The relationship between perceptual discriminability and subject similarity
Is subjective perceptual similarity metacognitive?
Abstract
Recommendation: posted 16 October 2024, validated 17 October 2024
Schwarzkopf, D. (2024) The relationship between perceptual discriminability and subject similarity. Peer Community in Registered Reports, . https://rr.peercommunityin.org/PCIRegisteredReports/articles/rec?id=844
Recommendation
Level of bias control achieved: Level 6. No part of the data or evidence that will be used to answer the research question yet exists and no part will be generated until after IPA.
List of eligible PCI RR-friendly journals:
- Advances in Cognitive Psychology
- Collabra: Psychology
- Cortex
- Experimental Psychology *pending editorial consideration of disciplinary fit
- Journal of Cognition
- Peer Community Journal
- PeerJ
- Psychology of Consciousness: Theory, Research, and Practice
- Royal Society Open Science
- Studia Psychologica
- Swiss Psychology Open
The recommender in charge of the evaluation of the article and the reviewers declared that they have no conflict of interest (as defined in the code of conduct of PCI) with the authors or with the content of the article.
Evaluation round #2
DOI or URL of the report: https://doi.org/10.1101/2024.06.13.598769
Version of the report: 3
Author's Reply, 16 Oct 2024
Decision by D. Samuel Schwarzkopf, posted 10 Oct 2024, validated 11 Oct 2024
Dear authors
Your Stage 1 manuscript has been reviewed by two experts now. Before I can recommend IPA, could you please address the outstanding minor points raised by reviewers? There should be no need for another full round of review after this.
Reviewed by Haiyang Jin, 10 Oct 2024
I’m Haiyang Jin and I always sign my review.
Review of “Is subjective perceptual similarity metacognitive?” (PCI-RR_Stage1).
Thank you for thoroughly addressing my feedback. The authors have clearly invested significant effort into the revision process, and the manuscript is now in much better shape. I sincerely appreciate their hard work.
Minor points:
1. I would suggest including references to support the definition of “metacognition” (Line 72) and the hypothesis (or perhaps assumption) that “similarity judgments involve a type of implicit metacognition”(Line 73).

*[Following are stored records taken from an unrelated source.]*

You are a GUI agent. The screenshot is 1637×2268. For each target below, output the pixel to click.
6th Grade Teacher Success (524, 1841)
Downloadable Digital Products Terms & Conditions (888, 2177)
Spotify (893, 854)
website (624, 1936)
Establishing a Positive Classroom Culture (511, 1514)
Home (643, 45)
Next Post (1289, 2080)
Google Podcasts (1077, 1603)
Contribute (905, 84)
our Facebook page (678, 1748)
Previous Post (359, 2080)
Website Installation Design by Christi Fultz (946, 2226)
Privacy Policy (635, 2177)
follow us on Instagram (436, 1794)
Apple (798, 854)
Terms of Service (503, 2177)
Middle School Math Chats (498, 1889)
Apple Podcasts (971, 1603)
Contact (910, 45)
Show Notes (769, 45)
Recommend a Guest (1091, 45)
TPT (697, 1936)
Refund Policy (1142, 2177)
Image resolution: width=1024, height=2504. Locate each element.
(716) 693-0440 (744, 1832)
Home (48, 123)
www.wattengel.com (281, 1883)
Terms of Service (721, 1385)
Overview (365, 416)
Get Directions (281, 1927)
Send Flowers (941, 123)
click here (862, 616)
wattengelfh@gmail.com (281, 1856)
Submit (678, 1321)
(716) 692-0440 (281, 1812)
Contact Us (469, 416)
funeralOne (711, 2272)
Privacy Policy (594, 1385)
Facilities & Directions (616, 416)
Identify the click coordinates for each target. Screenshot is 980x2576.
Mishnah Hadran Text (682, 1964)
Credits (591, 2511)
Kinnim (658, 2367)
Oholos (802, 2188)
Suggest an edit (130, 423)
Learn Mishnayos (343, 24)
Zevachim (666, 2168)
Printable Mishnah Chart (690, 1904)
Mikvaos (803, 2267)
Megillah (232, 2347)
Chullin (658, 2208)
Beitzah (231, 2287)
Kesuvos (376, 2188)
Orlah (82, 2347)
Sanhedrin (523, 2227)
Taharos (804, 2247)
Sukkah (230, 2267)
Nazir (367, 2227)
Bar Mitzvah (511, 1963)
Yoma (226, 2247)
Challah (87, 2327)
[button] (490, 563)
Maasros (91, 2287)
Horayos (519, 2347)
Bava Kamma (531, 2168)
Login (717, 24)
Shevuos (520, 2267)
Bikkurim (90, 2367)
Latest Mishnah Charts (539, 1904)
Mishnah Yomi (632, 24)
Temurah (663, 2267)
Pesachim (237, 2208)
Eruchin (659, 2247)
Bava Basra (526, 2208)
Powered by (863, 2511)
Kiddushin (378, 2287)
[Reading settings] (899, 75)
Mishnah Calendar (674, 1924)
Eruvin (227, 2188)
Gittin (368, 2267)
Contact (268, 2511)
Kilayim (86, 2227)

2. It is possible to directly evaluate the significance of the null result. Authors may refer to equivalence tests (Lakens et al., 2018).
Reference:
Lakens, D., Scheel, A. M., & Isager, P. M. (2018). Equivalence testing for psychological research: A tutorial. Advances in Methods and Practices in Psychological Science, 1(2), 259–269. https://doi.org/10.1177/2515245918770963
Reviewed by anonymous reviewer 1, 12 Sep 2024
The authors have provided thoughtful responses to all of my comments and I am satisfied with their answers. I have no further suggestions.
Evaluation round #1
DOI or URL of the report: https://doi.org/10.1101/2024.06.13.598769
Version of the report: 2
Author's Reply, 02 Sep 2024
Decision by D. Samuel Schwarzkopf, posted 25 Jul 2024, validated 29 Jul 2024
Dear authors
Your Stage 1 RR manuscript has now been reviewed by two experts in the field. While they are general enthusiastic about your proposed research, they raised several points I'd like you to consider. I also included a few comments of my own:
- Reviewer Haiyang Jin raises questions about the use of the term 'metacognitive' in the context of this study. While I agree with you that you are investigating metacognition here, he is right that it would be worth spelling out clearly why this is about metacognition rather than simply comparing objective thresholds with subjective ratings.
- It is not clear whether excluded participants will be replaced. For your stopping criterion based on confidence intervals, this doesn't technically matter. But for your minimum sample size of 12 it is important to clarify. I assume that's what you mean but please state this explicitly.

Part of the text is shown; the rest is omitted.